In the records below, find the line that holds "Image resolution: width=800 pixels, height=600". Restate it and every later line exactly, stopping at the end and skipping pictures.

===== RECORDS PROVIDED

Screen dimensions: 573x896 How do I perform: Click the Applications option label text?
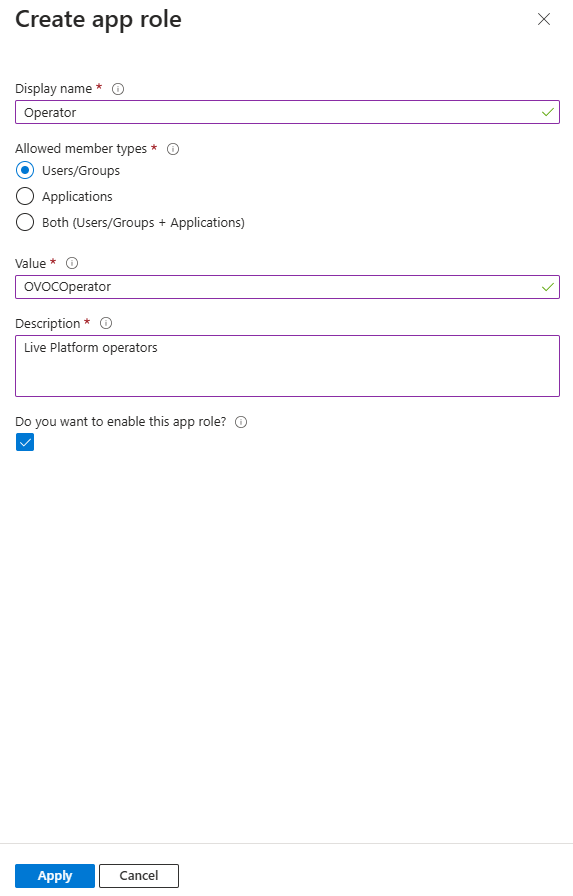tap(77, 197)
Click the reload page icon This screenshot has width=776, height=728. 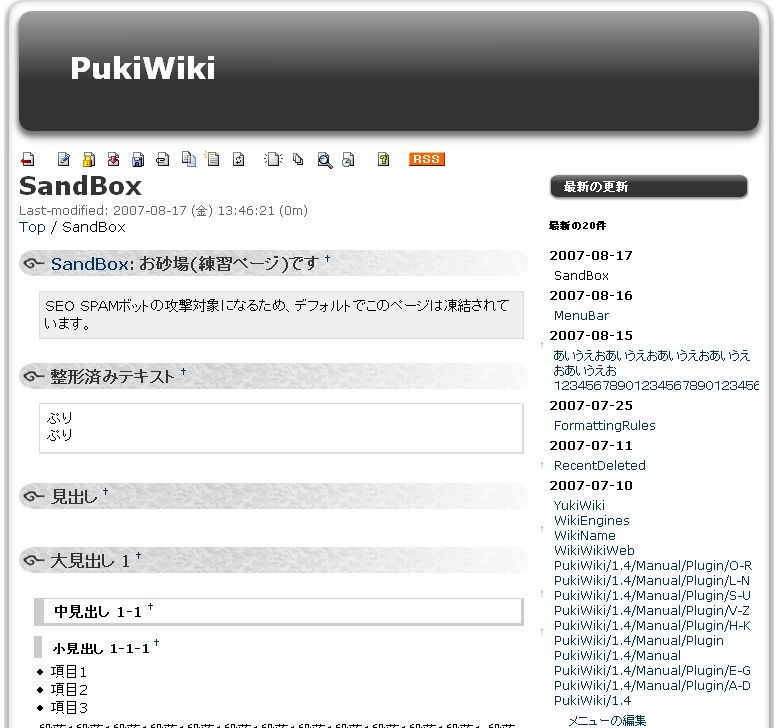pos(239,160)
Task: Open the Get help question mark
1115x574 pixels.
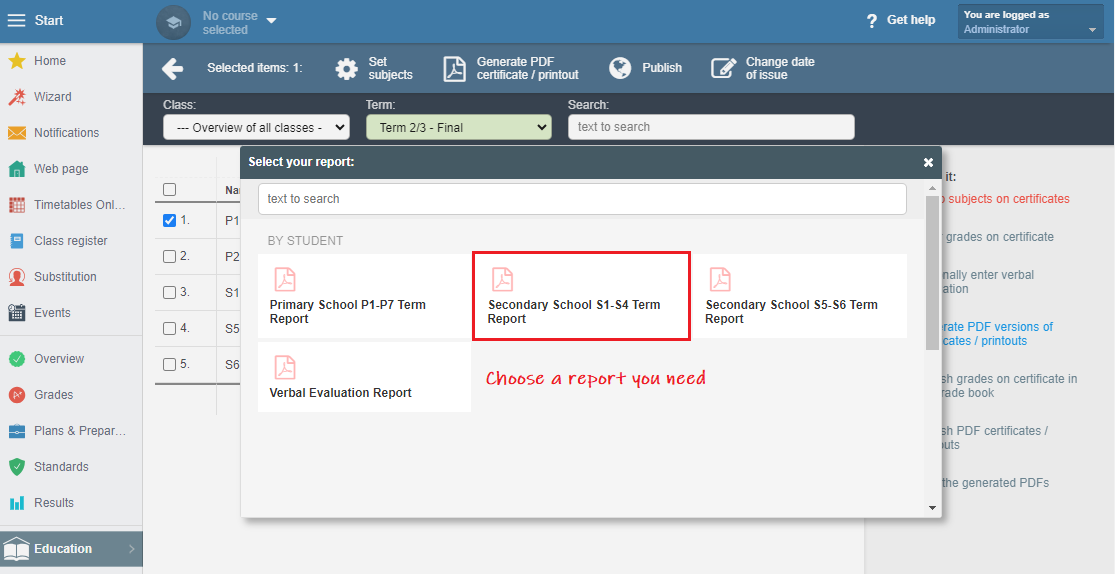Action: click(x=872, y=20)
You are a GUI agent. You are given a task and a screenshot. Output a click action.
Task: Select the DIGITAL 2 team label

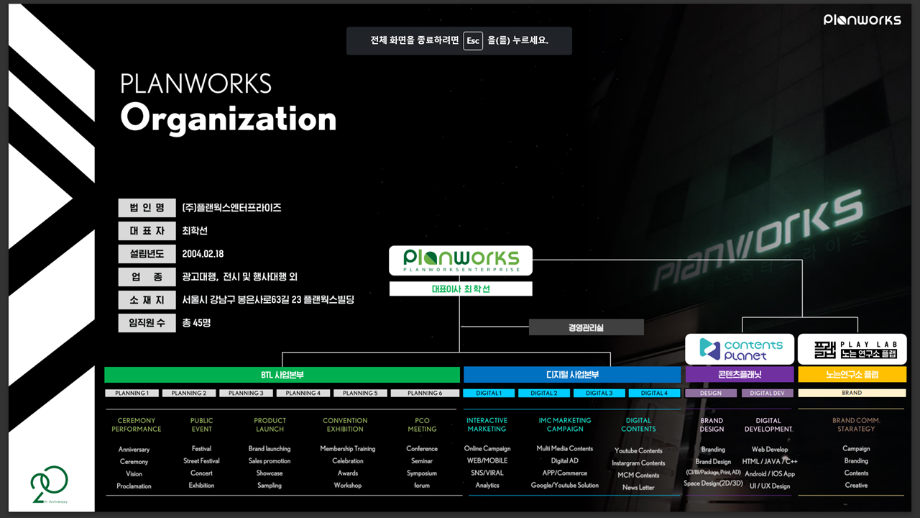[x=544, y=393]
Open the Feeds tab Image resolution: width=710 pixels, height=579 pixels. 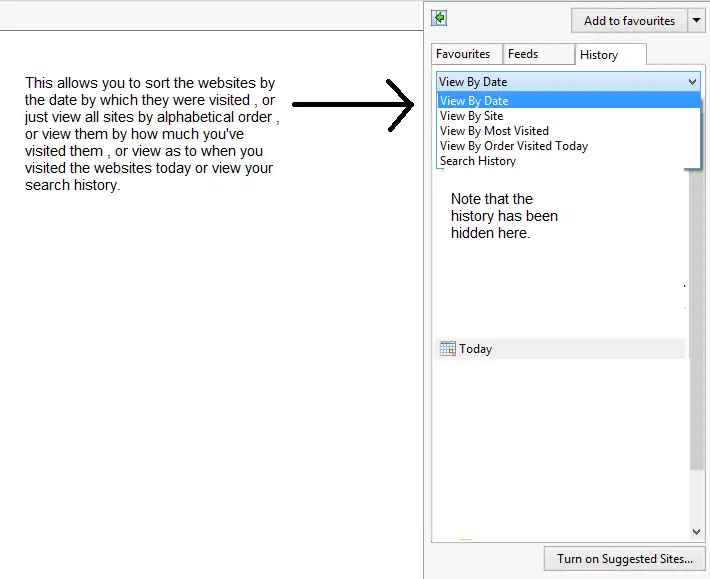point(523,54)
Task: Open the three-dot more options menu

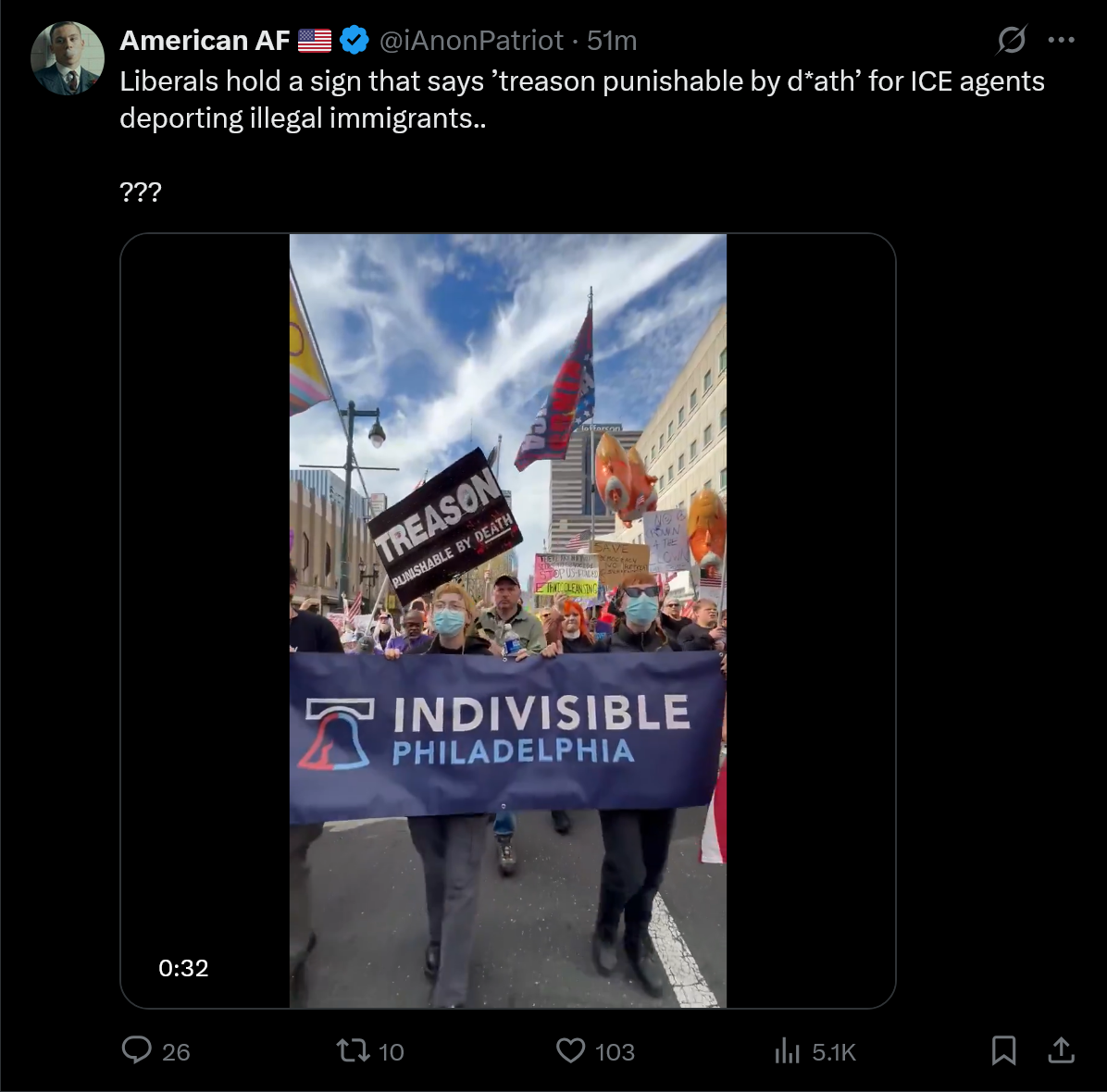Action: coord(1061,40)
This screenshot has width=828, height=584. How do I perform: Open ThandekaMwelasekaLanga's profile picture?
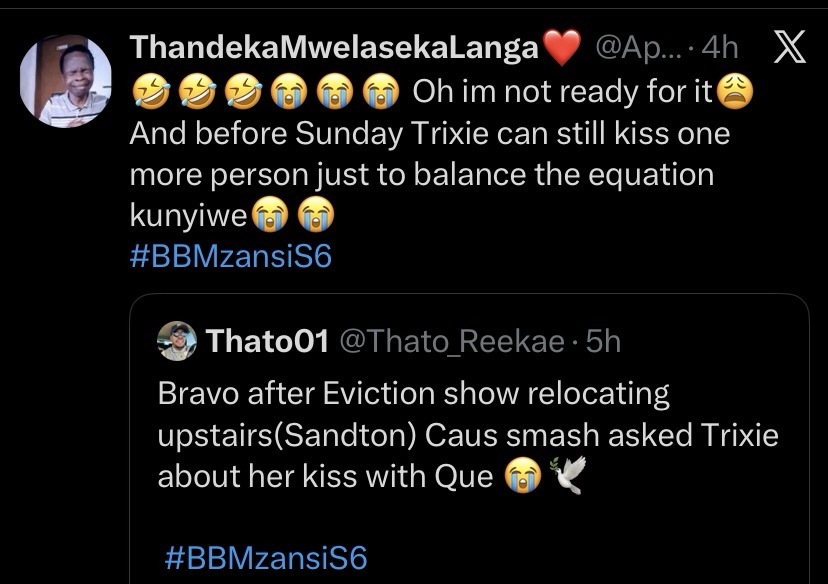[66, 81]
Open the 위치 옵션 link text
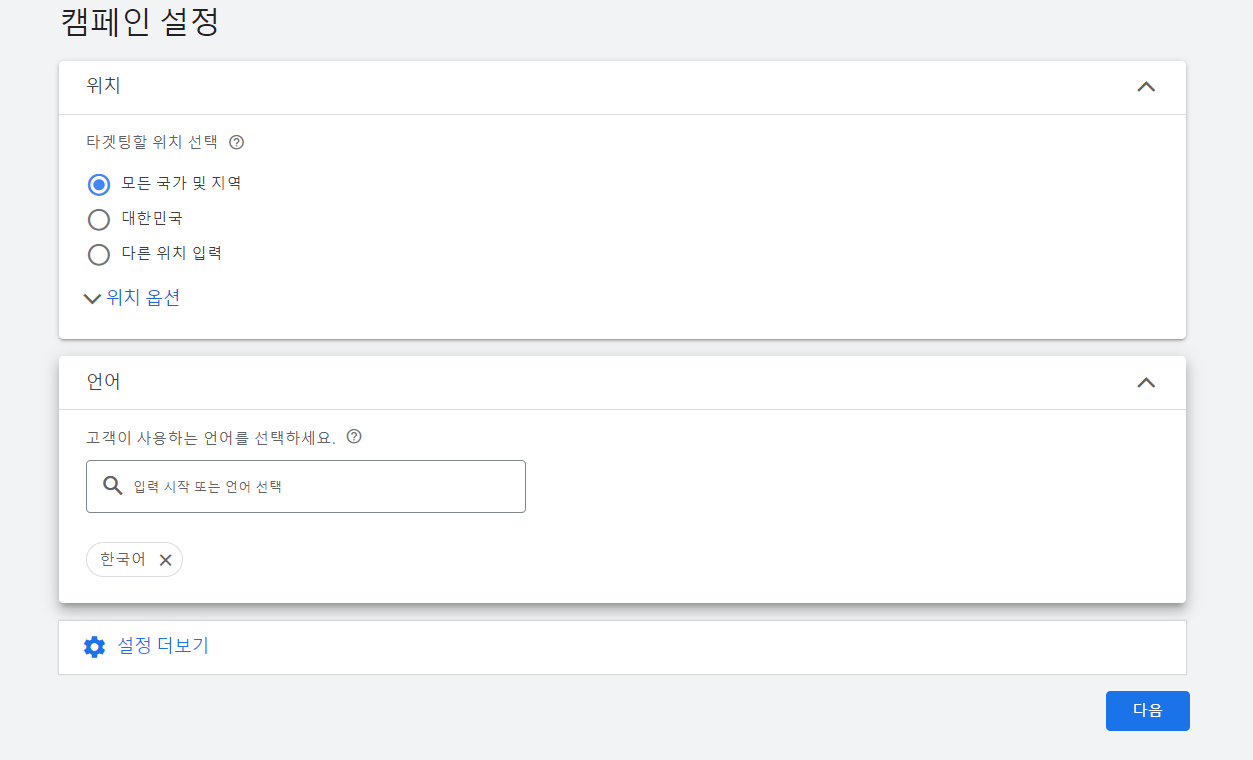1253x760 pixels. [x=143, y=298]
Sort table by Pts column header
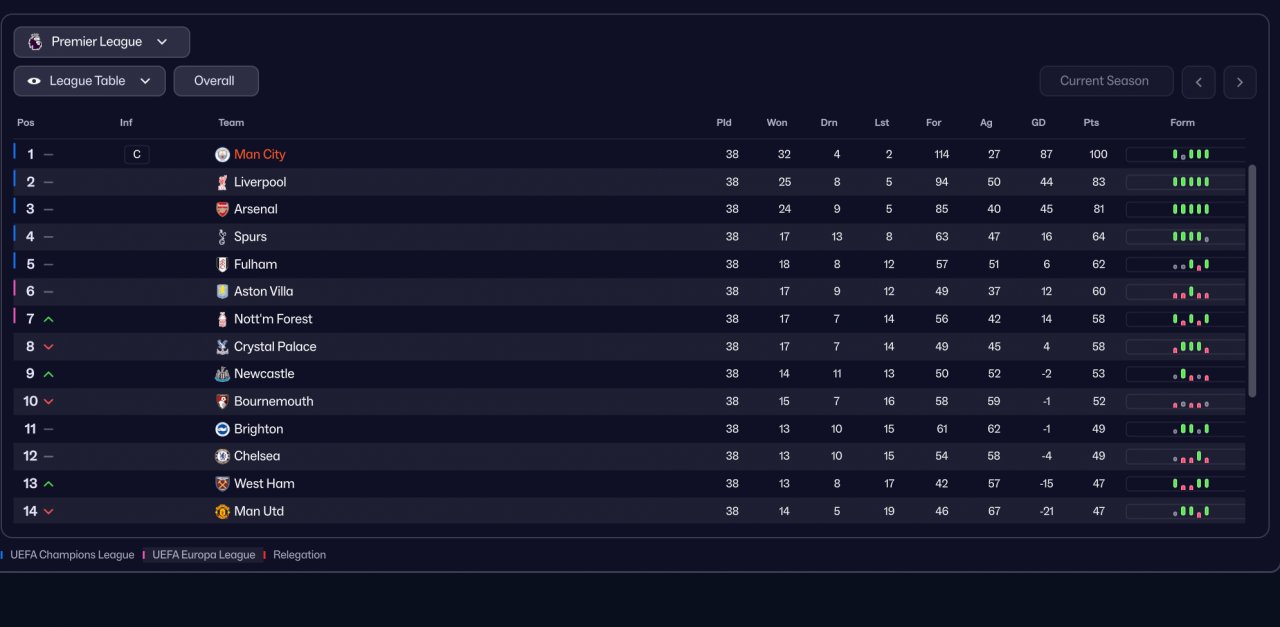The image size is (1280, 627). tap(1091, 123)
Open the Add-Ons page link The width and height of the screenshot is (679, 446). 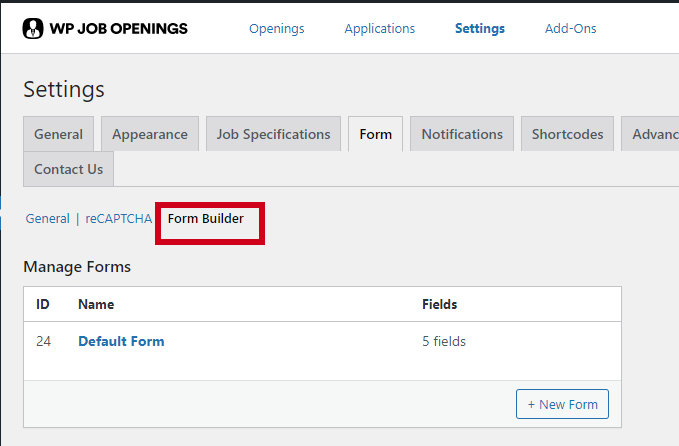(x=570, y=29)
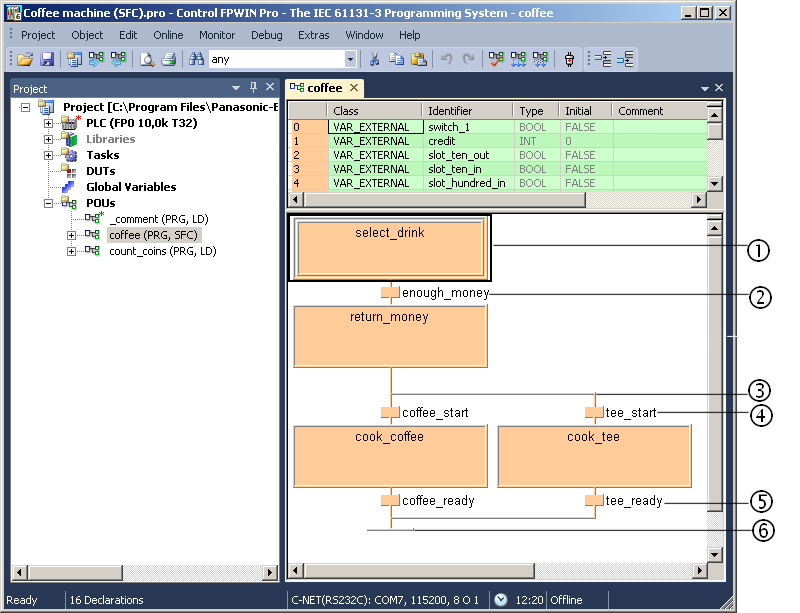Image resolution: width=800 pixels, height=613 pixels.
Task: Collapse the POUs tree node
Action: (48, 203)
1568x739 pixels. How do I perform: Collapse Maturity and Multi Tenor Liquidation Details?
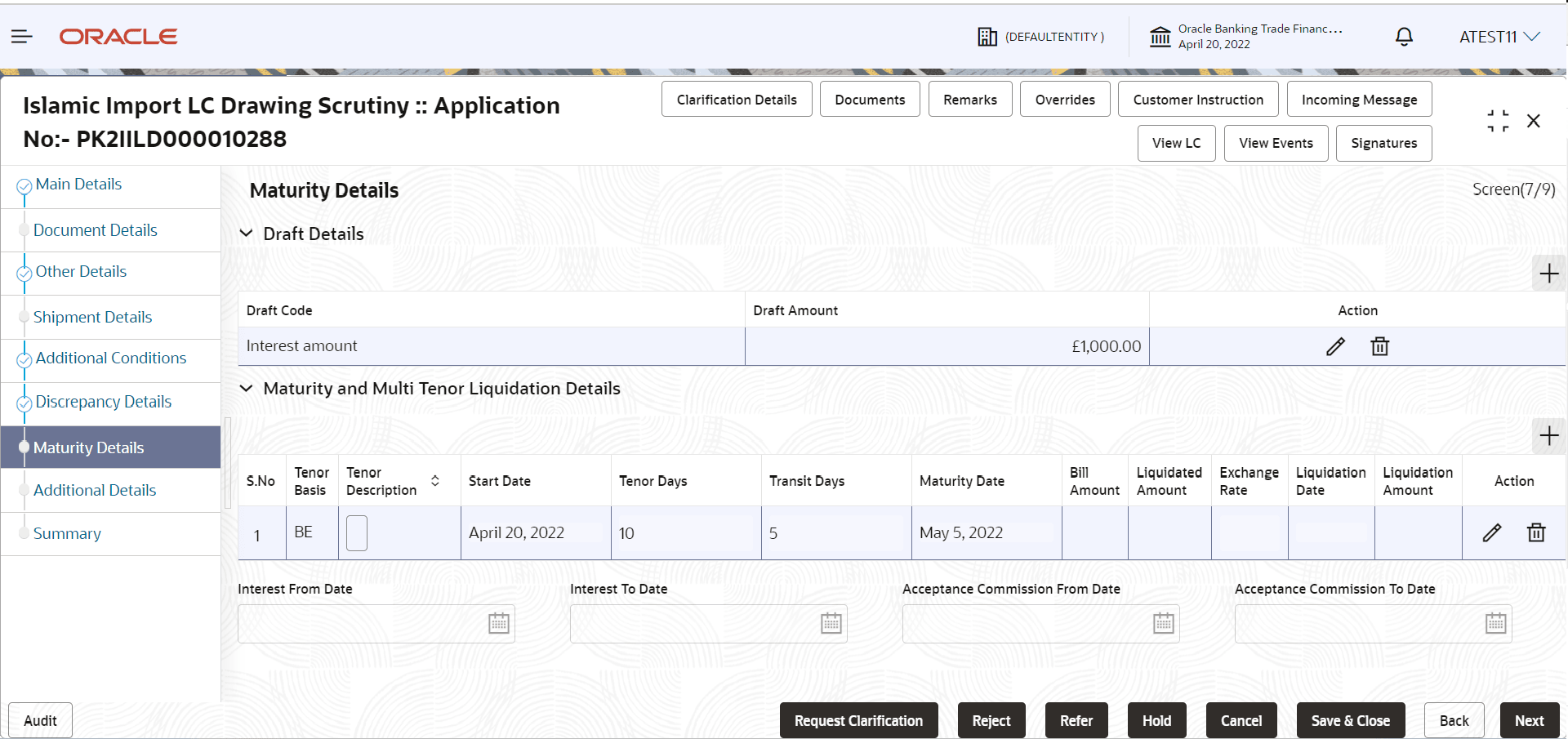(x=246, y=389)
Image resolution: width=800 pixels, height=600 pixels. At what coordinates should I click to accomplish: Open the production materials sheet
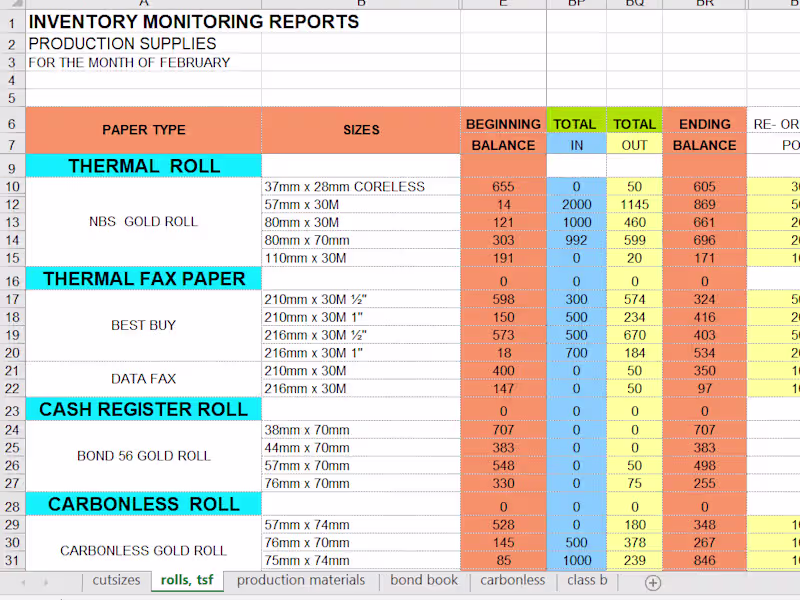pos(300,581)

==========

### YOUR RESPONSE
Image resolution: width=800 pixels, height=600 pixels. At what coordinates should I click to accomplish: Open the production materials sheet
pos(300,581)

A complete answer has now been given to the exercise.